**Problem statement:**
Write the next part of the article on why workplaces approve Microsoft 365 Copilot but sometimes block ChatGPT, starting right after its final sentence.

Why business tools like Microsoft 365 Copilot are often approved at work while public tools like ChatGPT are sometimes blocked, and how to keep your information safe either way.

12 March 2026 By Alex Everitt

AI tools are becoming more common in everyday work, from writing reports to summarising documents. But a common question is: can we use them safely, especially when dealing with business or customer information?

You may have seen that tools like Microsoft 365 Copilot are often allowed at work, while tools like ChatGPT are sometimes blocked.

At first, this can feel confusing. They seem to do similar things. So why is one allowed and the other not?

The simple answer is about where your information goes.

What Copilot does differently

When you use Copilot in apps like Word, Excel, Outlook, or Teams, it works inside the same system your company already uses every day. This means:

  • Your information stays within your company’s systems
  • Only people who already have access can see it
  • Your data is not used to train public AI tools
  • Your company keeps control over how information is handled

In short, Copilot helps you work with your data, but it does not share it outside the business.

**Provided data:**
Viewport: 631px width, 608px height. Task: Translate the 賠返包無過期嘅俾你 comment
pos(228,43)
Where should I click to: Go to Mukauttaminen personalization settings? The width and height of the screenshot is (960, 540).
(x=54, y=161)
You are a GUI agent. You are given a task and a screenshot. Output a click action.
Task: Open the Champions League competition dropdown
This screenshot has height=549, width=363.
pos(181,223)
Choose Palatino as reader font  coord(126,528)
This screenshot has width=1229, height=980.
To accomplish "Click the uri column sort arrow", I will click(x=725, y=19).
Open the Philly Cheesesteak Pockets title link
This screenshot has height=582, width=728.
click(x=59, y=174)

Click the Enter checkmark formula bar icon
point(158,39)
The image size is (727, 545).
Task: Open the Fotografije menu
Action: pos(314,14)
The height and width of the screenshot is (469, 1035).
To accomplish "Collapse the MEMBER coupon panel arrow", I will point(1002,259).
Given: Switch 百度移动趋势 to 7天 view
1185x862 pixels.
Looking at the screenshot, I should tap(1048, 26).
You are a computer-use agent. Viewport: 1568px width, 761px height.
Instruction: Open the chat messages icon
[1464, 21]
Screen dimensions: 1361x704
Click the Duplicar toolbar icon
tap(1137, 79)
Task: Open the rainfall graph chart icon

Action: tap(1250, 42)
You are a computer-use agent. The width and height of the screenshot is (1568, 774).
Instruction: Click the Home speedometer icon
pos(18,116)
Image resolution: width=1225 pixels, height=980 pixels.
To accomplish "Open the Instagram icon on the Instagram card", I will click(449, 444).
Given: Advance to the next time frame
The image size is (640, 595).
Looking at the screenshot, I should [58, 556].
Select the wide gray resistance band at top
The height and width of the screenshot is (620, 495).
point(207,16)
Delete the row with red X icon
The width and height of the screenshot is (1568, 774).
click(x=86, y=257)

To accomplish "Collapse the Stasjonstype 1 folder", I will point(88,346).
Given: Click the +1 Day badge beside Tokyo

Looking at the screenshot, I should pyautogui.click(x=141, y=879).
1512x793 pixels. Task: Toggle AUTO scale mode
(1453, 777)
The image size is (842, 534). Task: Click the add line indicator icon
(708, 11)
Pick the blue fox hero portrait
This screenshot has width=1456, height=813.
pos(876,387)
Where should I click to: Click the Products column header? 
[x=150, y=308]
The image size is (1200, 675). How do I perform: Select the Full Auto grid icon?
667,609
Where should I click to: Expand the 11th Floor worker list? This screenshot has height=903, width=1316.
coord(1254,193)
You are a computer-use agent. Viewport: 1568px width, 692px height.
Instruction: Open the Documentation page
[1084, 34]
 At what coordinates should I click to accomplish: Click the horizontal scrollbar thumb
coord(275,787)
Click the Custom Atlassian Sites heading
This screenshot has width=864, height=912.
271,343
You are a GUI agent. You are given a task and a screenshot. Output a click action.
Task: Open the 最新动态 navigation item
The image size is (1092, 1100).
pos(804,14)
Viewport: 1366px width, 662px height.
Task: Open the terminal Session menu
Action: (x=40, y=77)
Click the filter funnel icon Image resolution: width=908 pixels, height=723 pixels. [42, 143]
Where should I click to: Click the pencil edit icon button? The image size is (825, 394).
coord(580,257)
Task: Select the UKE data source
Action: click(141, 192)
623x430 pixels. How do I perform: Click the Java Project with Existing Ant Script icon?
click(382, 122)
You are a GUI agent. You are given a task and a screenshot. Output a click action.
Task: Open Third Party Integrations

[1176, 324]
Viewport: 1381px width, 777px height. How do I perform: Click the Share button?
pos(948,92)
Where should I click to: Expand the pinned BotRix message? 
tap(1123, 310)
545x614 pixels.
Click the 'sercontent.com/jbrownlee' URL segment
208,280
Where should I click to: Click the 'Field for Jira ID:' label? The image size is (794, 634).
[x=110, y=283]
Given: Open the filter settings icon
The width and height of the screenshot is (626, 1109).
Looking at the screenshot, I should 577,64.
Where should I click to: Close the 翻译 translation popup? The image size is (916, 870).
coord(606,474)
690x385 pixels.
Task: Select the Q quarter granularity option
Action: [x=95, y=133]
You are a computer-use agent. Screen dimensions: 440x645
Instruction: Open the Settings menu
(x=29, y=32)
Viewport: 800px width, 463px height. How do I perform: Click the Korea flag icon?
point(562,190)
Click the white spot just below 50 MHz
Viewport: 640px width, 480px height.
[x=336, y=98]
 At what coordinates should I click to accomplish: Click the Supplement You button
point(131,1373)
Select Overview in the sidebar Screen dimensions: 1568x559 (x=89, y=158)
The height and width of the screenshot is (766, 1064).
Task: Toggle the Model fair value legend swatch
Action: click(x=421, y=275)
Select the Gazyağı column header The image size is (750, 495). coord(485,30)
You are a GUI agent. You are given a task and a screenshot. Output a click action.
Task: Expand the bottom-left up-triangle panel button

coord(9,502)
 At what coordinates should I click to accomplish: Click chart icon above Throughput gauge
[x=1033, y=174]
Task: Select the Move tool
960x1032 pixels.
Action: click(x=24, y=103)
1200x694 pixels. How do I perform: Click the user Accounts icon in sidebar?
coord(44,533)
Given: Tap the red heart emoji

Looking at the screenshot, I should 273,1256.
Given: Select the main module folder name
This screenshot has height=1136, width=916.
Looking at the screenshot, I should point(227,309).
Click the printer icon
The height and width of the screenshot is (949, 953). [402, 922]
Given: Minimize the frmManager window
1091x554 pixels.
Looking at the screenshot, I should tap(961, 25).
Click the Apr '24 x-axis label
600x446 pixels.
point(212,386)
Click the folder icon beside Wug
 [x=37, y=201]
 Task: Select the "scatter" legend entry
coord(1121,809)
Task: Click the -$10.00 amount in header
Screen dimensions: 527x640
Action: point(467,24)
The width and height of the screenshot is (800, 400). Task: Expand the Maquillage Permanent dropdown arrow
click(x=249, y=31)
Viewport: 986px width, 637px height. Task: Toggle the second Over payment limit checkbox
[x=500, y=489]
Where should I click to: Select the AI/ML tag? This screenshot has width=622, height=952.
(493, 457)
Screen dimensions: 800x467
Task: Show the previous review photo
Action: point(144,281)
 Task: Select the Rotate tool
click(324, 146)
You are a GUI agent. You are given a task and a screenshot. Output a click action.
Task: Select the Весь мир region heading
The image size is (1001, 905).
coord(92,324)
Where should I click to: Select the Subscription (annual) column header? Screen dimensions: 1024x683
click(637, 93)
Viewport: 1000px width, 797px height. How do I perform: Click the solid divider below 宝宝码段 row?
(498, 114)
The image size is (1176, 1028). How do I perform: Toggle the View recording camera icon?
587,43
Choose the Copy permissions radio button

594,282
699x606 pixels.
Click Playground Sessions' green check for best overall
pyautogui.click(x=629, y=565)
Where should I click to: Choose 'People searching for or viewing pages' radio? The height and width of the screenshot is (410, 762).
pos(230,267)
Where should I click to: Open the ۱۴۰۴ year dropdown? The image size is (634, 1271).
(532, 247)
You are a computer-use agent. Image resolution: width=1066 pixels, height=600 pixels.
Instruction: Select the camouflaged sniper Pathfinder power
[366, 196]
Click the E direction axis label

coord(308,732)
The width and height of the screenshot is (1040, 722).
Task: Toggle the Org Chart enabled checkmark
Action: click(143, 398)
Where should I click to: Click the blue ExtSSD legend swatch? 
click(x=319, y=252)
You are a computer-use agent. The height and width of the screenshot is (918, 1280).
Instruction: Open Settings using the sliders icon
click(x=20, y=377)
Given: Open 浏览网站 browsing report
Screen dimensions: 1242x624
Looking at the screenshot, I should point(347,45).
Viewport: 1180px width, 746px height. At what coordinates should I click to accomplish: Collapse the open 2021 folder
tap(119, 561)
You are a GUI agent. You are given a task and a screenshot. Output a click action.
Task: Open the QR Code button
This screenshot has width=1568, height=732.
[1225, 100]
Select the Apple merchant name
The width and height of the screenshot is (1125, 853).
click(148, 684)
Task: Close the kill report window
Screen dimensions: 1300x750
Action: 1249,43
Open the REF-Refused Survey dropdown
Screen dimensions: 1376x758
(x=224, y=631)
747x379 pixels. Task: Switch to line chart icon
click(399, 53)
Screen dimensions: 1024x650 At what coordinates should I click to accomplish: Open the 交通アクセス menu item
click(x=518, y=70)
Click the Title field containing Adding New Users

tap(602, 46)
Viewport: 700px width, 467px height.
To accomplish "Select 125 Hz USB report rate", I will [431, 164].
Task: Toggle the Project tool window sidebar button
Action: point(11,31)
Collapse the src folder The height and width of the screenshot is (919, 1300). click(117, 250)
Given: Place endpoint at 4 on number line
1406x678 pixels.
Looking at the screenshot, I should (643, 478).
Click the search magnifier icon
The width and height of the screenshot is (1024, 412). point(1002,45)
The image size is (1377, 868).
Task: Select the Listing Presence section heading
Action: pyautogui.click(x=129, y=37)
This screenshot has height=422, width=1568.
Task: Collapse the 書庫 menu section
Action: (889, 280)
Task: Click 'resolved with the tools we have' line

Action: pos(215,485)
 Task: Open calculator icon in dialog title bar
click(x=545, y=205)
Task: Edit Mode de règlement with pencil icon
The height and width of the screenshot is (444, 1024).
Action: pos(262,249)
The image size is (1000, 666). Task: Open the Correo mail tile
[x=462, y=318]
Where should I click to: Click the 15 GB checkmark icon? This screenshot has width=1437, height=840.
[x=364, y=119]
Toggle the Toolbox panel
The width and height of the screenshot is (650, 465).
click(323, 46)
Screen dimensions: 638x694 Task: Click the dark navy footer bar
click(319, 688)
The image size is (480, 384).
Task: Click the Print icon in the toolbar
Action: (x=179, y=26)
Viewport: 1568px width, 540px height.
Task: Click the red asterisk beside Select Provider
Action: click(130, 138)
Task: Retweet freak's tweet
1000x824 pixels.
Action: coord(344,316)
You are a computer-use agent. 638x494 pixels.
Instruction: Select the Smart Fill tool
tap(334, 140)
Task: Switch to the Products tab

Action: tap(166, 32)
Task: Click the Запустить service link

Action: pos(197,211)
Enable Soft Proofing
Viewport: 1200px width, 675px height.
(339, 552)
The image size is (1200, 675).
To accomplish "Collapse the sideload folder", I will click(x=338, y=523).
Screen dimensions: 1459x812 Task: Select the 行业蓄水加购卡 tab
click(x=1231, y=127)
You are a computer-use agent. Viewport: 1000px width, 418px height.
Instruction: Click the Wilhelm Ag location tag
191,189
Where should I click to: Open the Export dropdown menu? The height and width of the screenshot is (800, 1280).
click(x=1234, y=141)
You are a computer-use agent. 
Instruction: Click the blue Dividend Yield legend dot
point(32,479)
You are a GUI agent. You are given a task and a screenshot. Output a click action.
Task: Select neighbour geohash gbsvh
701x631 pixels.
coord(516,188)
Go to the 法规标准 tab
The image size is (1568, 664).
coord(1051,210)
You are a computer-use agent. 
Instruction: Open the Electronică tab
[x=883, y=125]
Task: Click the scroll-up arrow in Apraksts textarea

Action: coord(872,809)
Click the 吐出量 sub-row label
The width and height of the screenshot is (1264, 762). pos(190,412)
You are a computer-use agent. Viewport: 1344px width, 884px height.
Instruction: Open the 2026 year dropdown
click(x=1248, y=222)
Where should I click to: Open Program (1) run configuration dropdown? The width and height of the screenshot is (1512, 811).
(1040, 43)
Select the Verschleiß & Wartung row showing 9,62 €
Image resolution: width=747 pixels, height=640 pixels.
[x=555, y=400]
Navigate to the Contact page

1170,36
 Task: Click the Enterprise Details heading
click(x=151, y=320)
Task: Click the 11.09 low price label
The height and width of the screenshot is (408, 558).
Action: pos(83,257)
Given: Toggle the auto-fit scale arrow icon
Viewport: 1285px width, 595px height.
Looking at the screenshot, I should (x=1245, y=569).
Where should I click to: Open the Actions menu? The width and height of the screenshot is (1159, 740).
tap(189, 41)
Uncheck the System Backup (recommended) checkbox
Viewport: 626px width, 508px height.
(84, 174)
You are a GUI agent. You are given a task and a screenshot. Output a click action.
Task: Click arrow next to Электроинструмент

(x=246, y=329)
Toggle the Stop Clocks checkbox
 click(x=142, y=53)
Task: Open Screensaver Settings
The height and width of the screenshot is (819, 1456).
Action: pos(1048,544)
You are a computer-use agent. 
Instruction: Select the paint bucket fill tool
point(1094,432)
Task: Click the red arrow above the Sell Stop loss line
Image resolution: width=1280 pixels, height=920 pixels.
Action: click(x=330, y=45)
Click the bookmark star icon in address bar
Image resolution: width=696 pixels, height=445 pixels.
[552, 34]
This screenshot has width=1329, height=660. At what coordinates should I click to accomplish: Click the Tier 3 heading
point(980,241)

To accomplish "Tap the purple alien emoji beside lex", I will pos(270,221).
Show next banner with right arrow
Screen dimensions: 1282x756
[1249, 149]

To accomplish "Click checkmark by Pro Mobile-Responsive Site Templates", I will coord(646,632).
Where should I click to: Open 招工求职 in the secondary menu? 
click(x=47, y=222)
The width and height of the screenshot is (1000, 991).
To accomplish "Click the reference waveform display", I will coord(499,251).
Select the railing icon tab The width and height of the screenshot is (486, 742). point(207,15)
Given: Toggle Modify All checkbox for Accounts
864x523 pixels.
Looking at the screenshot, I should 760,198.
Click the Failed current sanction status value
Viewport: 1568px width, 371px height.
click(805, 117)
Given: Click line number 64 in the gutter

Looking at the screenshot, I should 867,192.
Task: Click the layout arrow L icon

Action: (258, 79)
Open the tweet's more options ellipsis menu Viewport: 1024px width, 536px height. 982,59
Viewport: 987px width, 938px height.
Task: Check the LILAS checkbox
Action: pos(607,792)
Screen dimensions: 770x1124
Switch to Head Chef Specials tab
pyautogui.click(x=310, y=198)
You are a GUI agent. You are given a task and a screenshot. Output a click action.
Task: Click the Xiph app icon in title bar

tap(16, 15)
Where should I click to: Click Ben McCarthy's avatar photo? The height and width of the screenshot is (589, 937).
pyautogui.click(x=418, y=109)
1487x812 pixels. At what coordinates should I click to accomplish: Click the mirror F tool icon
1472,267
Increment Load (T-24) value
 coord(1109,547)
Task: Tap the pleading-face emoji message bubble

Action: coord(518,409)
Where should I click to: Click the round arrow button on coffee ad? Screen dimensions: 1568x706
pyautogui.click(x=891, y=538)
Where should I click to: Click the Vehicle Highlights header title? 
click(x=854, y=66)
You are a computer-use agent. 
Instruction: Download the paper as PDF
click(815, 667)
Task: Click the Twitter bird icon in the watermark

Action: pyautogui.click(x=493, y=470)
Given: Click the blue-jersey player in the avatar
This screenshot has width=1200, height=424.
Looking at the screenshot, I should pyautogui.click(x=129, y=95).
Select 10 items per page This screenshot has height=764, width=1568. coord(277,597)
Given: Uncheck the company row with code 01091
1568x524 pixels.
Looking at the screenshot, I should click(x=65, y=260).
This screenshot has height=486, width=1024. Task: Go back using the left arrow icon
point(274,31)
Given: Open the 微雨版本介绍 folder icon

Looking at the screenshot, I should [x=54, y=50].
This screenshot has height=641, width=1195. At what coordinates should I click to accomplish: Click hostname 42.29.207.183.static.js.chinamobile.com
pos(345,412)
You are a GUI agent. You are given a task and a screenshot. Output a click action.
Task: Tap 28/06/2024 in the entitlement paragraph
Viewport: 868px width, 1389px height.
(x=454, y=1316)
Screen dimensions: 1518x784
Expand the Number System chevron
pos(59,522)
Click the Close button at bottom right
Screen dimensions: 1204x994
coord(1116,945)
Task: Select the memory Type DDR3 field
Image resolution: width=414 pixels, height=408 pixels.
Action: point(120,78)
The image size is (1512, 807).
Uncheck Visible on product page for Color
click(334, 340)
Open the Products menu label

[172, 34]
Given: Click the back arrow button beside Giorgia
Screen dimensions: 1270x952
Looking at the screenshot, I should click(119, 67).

**Response:**
Why public AI tools are treated more cautiously

Public AI tools are different. Unless your company has set them up in a secure way, anything you type into them could be processed outside your organisation. This can lead to risks like:

  • Sharing sensitive business or customer information externally
  • Losing control over where that information ends up
  • Breaking company policies or data protection rules

That is why many businesses choose to limit or block them.

A simple approach for everyday use

  • Use approved tools like Copilot when working with company information
  • Do not paste sensitive details into unapproved AI tools
  • If you would not send the information outside the business, do not put it into a public AI tool

It is also important to remember that “approved” does not mean perfect. AI can still make mistakes or misunderstand things. Always check anything important, especially when it relates to food safety, audits, or compliance.

The key point is this: it is not really about which AI tool is better. It is about keeping your information safe and under your company’s control.

Used properly, AI can save time and improve the quality of work. The goal is to use it in a way that keeps your business and your data protected.